3. Stick to a Sleep Routine
Help the body get back on schedule by waking up and going to bed at the same time. Resist the urge to sleep in, even on weekends. And as much as possible, stay awake throughout the day. While napping is normally an effective way to catch up on lost sleep, it can send mixed signals to your body when you’re trying to reset your schedule. If you really need to nap, keep it to a maximum of 15-20 minutes in the early afternoon.
4. Exercise Daily
Exercising can help you get restful sleep at night. Even if only for 10-30 minutes, a regular fitness routine helps improve health, reduce stress, and improve sleep quality. A few good routines to try are cardio exercise (i.e., running, biking, swimming), strength training, or pilates.
5. Keep a Journal
Why have your thoughts run through your head and keep you up at night when you can just write them down? Journaling can be a good means of reflection and release from the day’s stress. Jot down thoughts that pop into your head to help you rest assured you’ll remember it the next day.
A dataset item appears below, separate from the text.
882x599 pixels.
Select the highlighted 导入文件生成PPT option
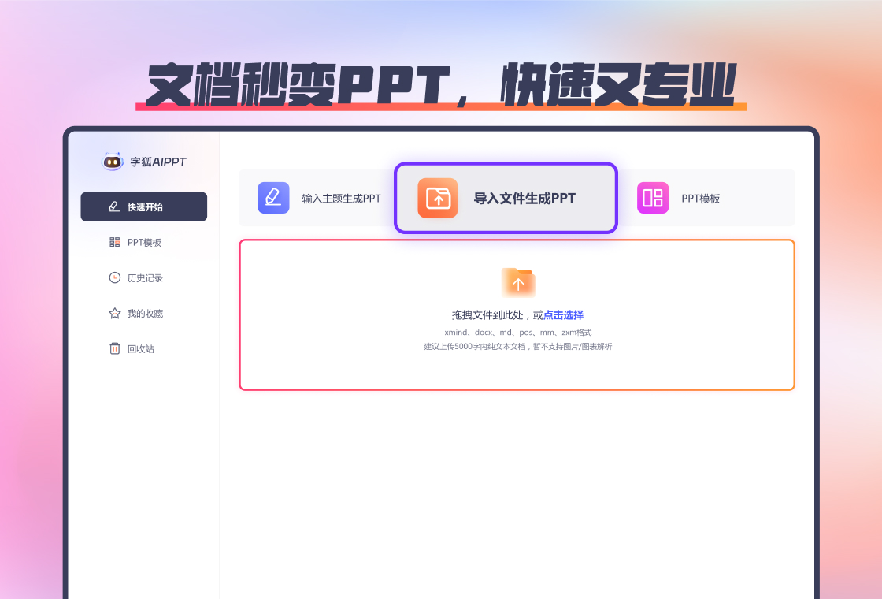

You can even create a sleep journal to document your sleep habits. How was your day? What did you have to eat? How many hours did you sleep? These are small but significant details to help you learn about your personal sleep patterns.
6. Create a Relaxing Sleep Environment
Sometimes, having the best mattress, pillow, and bedding can make all the difference. They are the major components of your sleep space. Choose a quality mattress to accommodate your preferred sleeping style and position, a pillow to support your head and neck, and a blanket you like bundling up in without making you too warm.
7. See a Sleep Specialist
If you’ve tried all sorts of self-help and still can’t get yourself to sleep, it may be worth seeing a sleep specialist. Sleep specialists are medical doctors with special training in sleep disorders and sleep-related conditions. Not only are they at the forefront of sleep medicine, but they also have access to the most effective remedies. For example, they can administer cognitive behavioral therapy for insomnia (CBT-I), offer a continuous positive airway pressure (CPAP) device for sleep apnea, or recommend therapy for restless leg syndrome.
Whether you’ve been having trouble sleeping for a few days or a few weeks, it’s important to find helpful remedies for better rest. It can be as simple as sipping a cup of hot chamomile tea or turning on a small fan in your room. Or it may require something more permanent, like starting a regular exercise routine or creating a comfortable sleep environment.
No matter which of the above you end up trying, one of them may be what lies between you and a good night’s sleep. Just remember, your brain and body want you to get the rest you need. If you can remove certain elements keeping you up, and create a relaxing environment, you will eventually get some much-needed sleep.